Итак, что я имею сказать? Я имею сказать то, что хочу сказать: мы были и остаемся рабами.
Вынужден вмешаться на правах Автора, сразу хочу предупредить, что никакого отношения к Герою не имею, то есть, безусловно, имею, но разве что только в качестве передаточного, скажем так, устройства.
Мало ли что пожелает написать или наболтать этот вольнолюбивый фрондер?
И верно: кто в нашем выносливом обществе дуракам говорит, что они дураки, рабам — рабы, а государственным блядям — бляди? Никто, кроме сумасшедших и детей. И моего беспечного Героя. Вероятно, ему терять нечего, кроме жизни, а вот я, как гражданин своего отечества, могу потерять все. Что же? Прежде всего — доброе имя раба, потом — жену, хотя она мне не жена, но можно считать, что жена, затем — кусок хлеба с маслом, потом — машину, хотя она не машина, а драндулет, который больше ломается, чем доезжает до дачи: она в соснах и тишине, такую дачу жаль терять, равно как и автомобиль, и сладкий кусок хлеба с маслом, и потные ночные утехи с любимой женщиной, да и доброе, повторю, имя раба тоже не хочется терять.

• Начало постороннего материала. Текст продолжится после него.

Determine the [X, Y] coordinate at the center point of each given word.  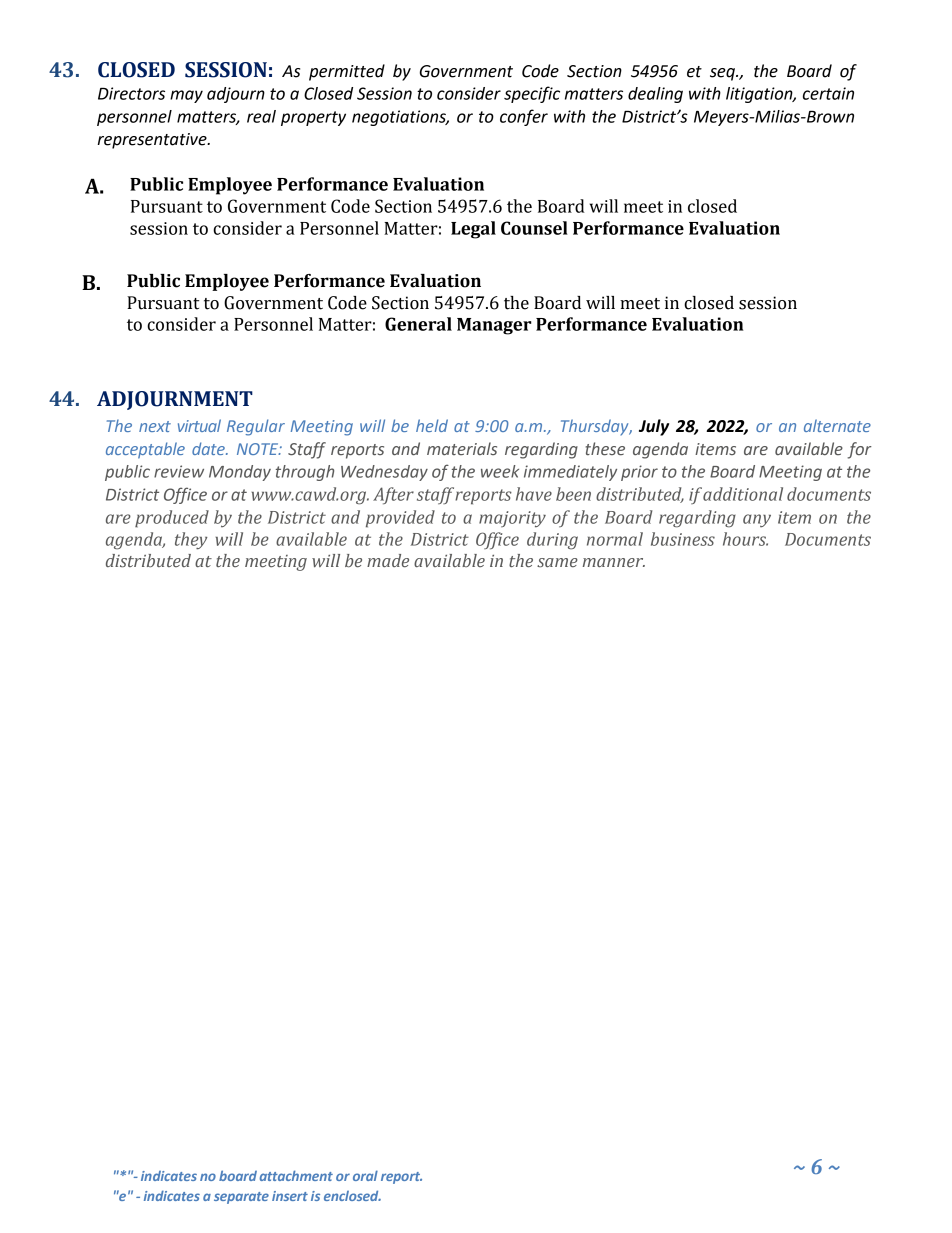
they [191, 541]
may [186, 96]
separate [241, 1198]
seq [723, 74]
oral [365, 1175]
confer [524, 117]
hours [745, 539]
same [557, 562]
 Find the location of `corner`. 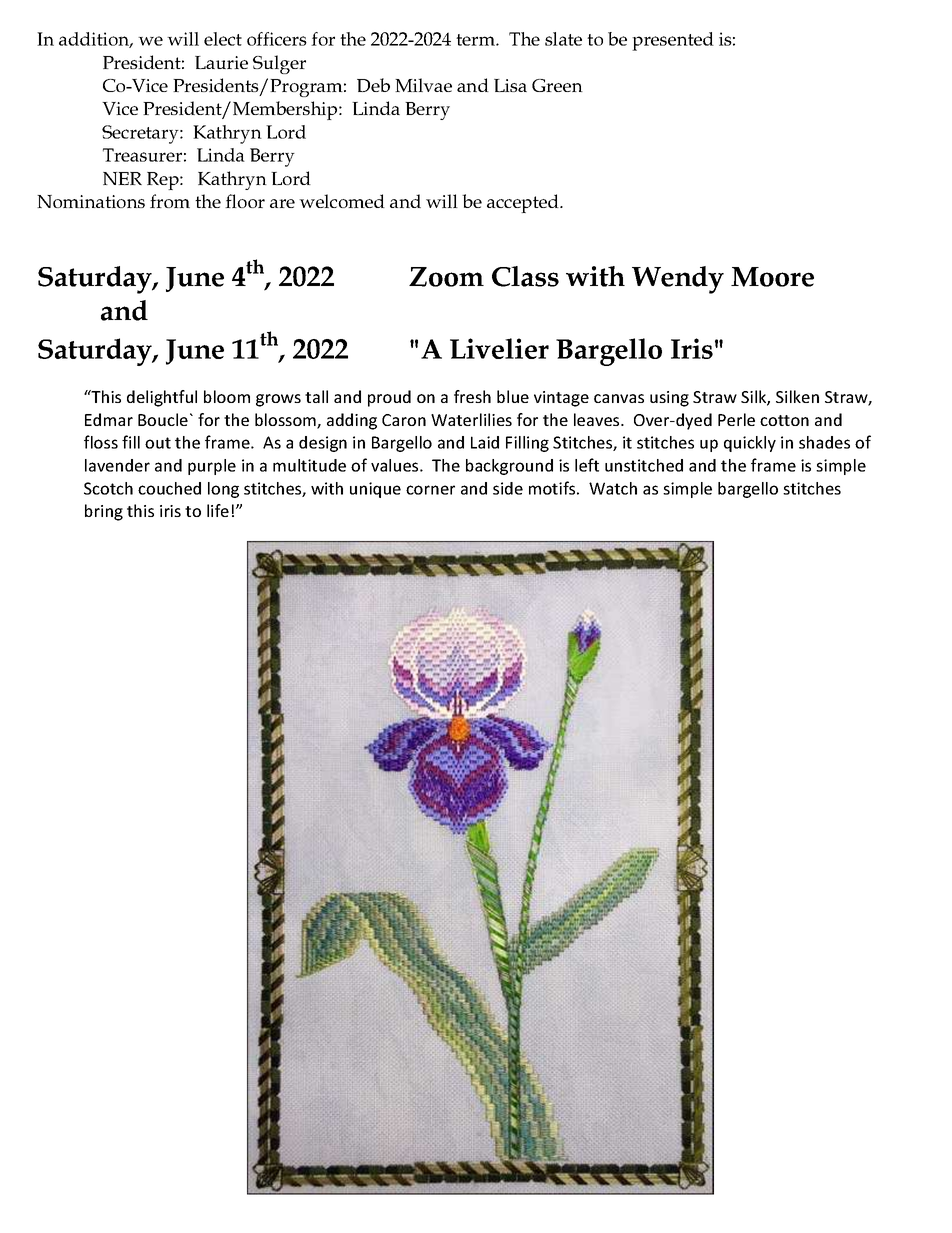

corner is located at coordinates (430, 490).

Словом, в нашем государстве рабочих и крестьян и всеобщей любви к человеку быть не рабом очень накладно, проще им быть, и поэтому к нижеизложенному моим мелодраматическим Героем я не имею никакого отношения, разве, повторю еще раз для семядольных идиотов, что только в качестве передаточного устройства.
Впрочем, к сентенции, что мы были и остаемся, претензий у меня нет что правда, то правда: мы были и остаемся…
Признаюсь, что я не только поддерживаю в этом своего баламутного Героя, но и кропаю фантастическую феерию именно на эту тему, поскольку литератор, а все мы, пачкуны бумаги, малость лягнутые копытом судьбы в лоб. Все пытаемся заглянуть в будущее, хотя футурология — наука не для слабых духом.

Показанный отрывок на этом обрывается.